*** Opening of RECORD SET ***
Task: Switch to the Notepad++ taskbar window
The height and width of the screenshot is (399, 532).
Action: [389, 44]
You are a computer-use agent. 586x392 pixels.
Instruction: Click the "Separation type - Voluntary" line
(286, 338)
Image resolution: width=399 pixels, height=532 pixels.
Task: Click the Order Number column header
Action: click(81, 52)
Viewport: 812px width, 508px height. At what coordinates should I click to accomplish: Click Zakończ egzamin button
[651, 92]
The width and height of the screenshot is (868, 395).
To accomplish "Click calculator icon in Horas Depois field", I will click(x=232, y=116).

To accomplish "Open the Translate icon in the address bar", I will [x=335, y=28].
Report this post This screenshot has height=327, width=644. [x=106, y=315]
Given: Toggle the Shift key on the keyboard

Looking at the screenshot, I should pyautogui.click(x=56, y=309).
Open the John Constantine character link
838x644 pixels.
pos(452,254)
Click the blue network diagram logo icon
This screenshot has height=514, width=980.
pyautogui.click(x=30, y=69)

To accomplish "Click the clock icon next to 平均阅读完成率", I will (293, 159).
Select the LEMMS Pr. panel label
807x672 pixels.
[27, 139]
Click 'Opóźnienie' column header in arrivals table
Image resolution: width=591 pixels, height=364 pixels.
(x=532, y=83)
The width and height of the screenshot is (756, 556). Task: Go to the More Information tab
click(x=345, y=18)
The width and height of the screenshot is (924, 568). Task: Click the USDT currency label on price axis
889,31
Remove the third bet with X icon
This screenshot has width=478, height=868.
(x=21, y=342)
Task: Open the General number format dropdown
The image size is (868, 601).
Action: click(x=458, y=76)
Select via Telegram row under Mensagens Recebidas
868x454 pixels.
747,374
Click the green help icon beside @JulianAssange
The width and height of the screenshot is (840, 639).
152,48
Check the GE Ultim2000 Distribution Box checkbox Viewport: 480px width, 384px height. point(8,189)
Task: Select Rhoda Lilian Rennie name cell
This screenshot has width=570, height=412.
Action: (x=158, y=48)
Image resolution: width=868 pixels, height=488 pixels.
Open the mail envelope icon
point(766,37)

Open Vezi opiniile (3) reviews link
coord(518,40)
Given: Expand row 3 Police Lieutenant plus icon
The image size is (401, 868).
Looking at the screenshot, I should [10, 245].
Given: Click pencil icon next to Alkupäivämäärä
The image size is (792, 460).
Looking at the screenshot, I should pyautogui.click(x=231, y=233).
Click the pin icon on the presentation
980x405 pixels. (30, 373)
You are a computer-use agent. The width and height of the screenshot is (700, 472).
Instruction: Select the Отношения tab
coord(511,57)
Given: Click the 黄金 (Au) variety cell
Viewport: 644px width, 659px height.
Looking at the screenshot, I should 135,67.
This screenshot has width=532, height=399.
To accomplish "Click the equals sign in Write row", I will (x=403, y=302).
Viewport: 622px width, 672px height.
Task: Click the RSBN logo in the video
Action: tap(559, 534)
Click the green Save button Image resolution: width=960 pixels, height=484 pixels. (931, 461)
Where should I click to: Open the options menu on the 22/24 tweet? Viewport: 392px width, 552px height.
*** Close of RECORD SET ***
• [YOUR OBJECTIVE]: Transcribe every record. Match each line exactly.

• [TASK SOLUTION]:
Task: Switch to the Notepad++ taskbar window
The height and width of the screenshot is (399, 532).
Action: [389, 44]
You are a computer-use agent. 586x392 pixels.
Instruction: Click the "Separation type - Voluntary" line
(286, 338)
Image resolution: width=399 pixels, height=532 pixels.
Task: Click the Order Number column header
Action: click(81, 52)
Viewport: 812px width, 508px height. At what coordinates should I click to accomplish: Click Zakończ egzamin button
[651, 92]
The width and height of the screenshot is (868, 395).
To accomplish "Click calculator icon in Horas Depois field", I will click(x=232, y=116).

To accomplish "Open the Translate icon in the address bar", I will [x=335, y=28].
Report this post This screenshot has height=327, width=644. [x=106, y=315]
Given: Toggle the Shift key on the keyboard

Looking at the screenshot, I should pyautogui.click(x=56, y=309).
Open the John Constantine character link
838x644 pixels.
pos(452,254)
Click the blue network diagram logo icon
This screenshot has height=514, width=980.
pyautogui.click(x=30, y=69)

To accomplish "Click the clock icon next to 平均阅读完成率", I will (293, 159).
Select the LEMMS Pr. panel label
807x672 pixels.
[27, 139]
Click 'Opóźnienie' column header in arrivals table
Image resolution: width=591 pixels, height=364 pixels.
(x=532, y=83)
The width and height of the screenshot is (756, 556). Task: Go to the More Information tab
click(x=345, y=18)
The width and height of the screenshot is (924, 568). Task: Click the USDT currency label on price axis
889,31
Remove the third bet with X icon
This screenshot has width=478, height=868.
(x=21, y=342)
Task: Open the General number format dropdown
The image size is (868, 601).
Action: click(x=458, y=76)
Select via Telegram row under Mensagens Recebidas
868x454 pixels.
747,374
Click the green help icon beside @JulianAssange
The width and height of the screenshot is (840, 639).
152,48
Check the GE Ultim2000 Distribution Box checkbox Viewport: 480px width, 384px height. point(8,189)
Task: Select Rhoda Lilian Rennie name cell
This screenshot has width=570, height=412.
Action: (x=158, y=48)
Image resolution: width=868 pixels, height=488 pixels.
Open the mail envelope icon
point(766,37)

Open Vezi opiniile (3) reviews link
coord(518,40)
Given: Expand row 3 Police Lieutenant plus icon
The image size is (401, 868).
Looking at the screenshot, I should [10, 245].
Given: Click pencil icon next to Alkupäivämäärä
The image size is (792, 460).
Looking at the screenshot, I should pyautogui.click(x=231, y=233).
Click the pin icon on the presentation
980x405 pixels. (30, 373)
You are a computer-use agent. The width and height of the screenshot is (700, 472).
Instruction: Select the Отношения tab
coord(511,57)
Given: Click the 黄金 (Au) variety cell
Viewport: 644px width, 659px height.
Looking at the screenshot, I should 135,67.
This screenshot has width=532, height=399.
To accomplish "Click the equals sign in Write row", I will (x=403, y=302).
Viewport: 622px width, 672px height.
Task: Click the RSBN logo in the video
Action: tap(559, 534)
Click the green Save button Image resolution: width=960 pixels, height=484 pixels. (931, 461)
Where should I click to: Open the options menu on the 22/24 tweet? Viewport: 392px width, 552px height.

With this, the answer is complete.